Aberrant expression of aldehyde dehydrogenase 1A ( ALDH 1A) subfamily genes in acute lymphoblastic leukaemia is a common feature of T‐lineage tumours

Summary The class 1A aldehyde dehydrogenase ( ALDH 1A) subfamily of genes encode enzymes that function at the apex of the retinoic acid ( RA ) signalling pathway. We detected aberrant expression of ALDH 1A genes, particularly ALDH 1A2 , in a majority (72%) of primary paediatric T cell acute lymphoblastic leukaemia (T‐ ALL ) specimens. ALDH 1A expression was almost exclusive to T‐lineage, but not B‐lineage, ALL . To determine whether ALDH 1A expression may have relevance to T‐ ALL cell growth and survival, the effect of inhibiting ALDH 1A function was measured on a panel of human ALL cell lines. This revealed that T‐ ALL proliferation had a higher sensitivity to modulation of ALDH 1A activity and RA signalling as compared to ALL cell lines of B‐lineage.
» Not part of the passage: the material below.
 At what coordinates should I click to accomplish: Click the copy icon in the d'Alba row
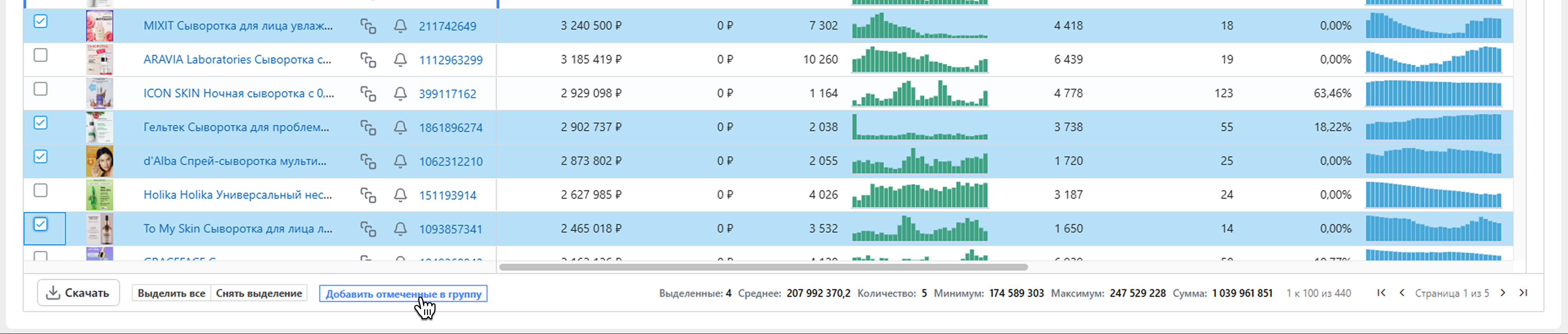point(368,162)
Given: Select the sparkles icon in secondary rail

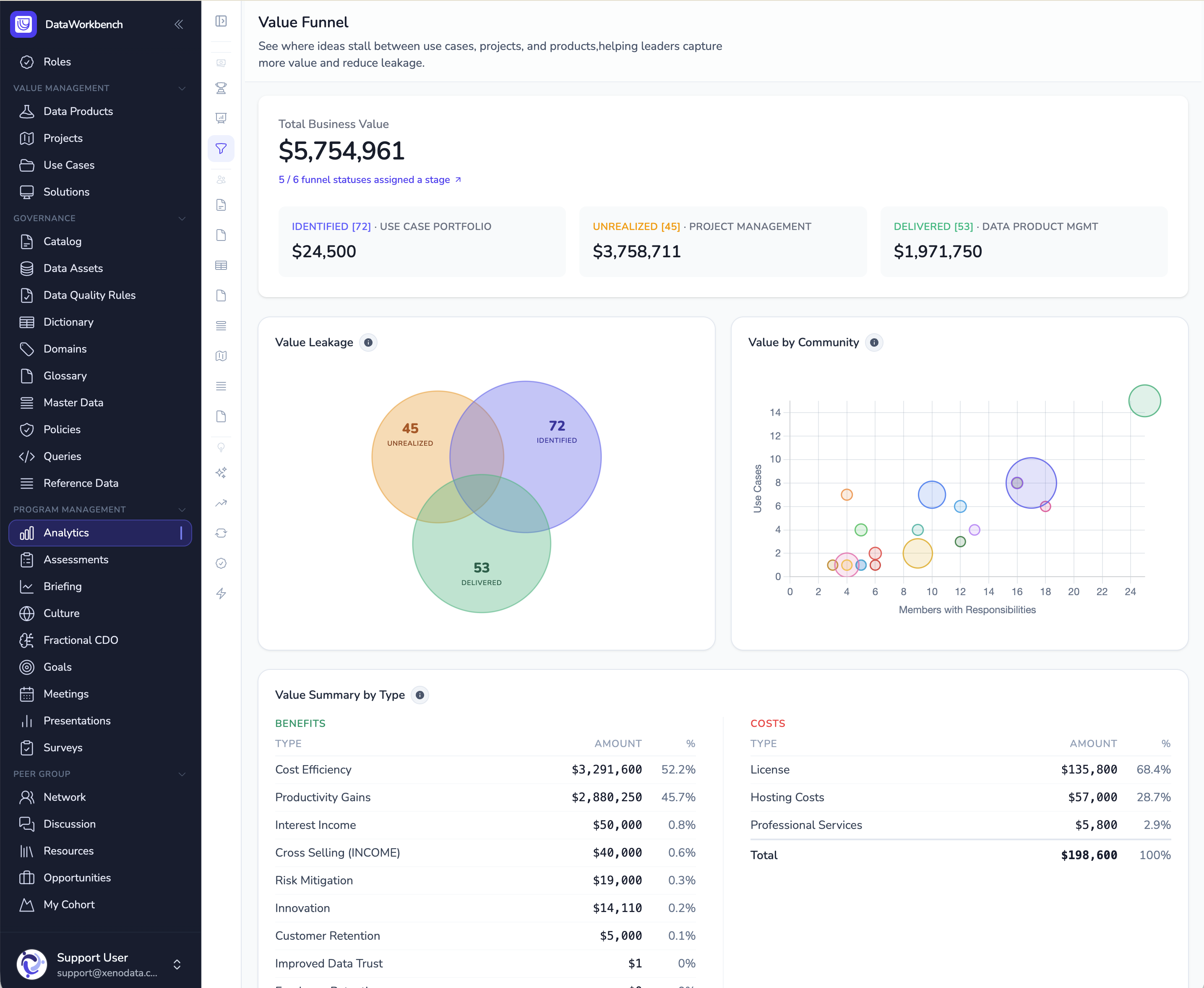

Consistent with these findings, the genes most highly correlated with ALDH 1A2 expression were involved in cell proliferation and apoptosis. Evidence that such genes may be targets of regulation via RA signalling initiated by ALDH 1A activity was provided by the TNFRSF 10B gene , encoding the apoptotic death receptor TNFRSF 10B (also termed TRAIL ‐R2), which negatively correlated with ALDH 1A2 and showed elevated transcription following treatment of T‐ ALL cell lines with the ALDH 1A inhibitor citral (3,7‐dimethyl‐2,6‐octadienal). These data indicate that ALDH 1A expression is a common event in T‐ ALL and supports a role for these enzymes in the pathobiology of this disease.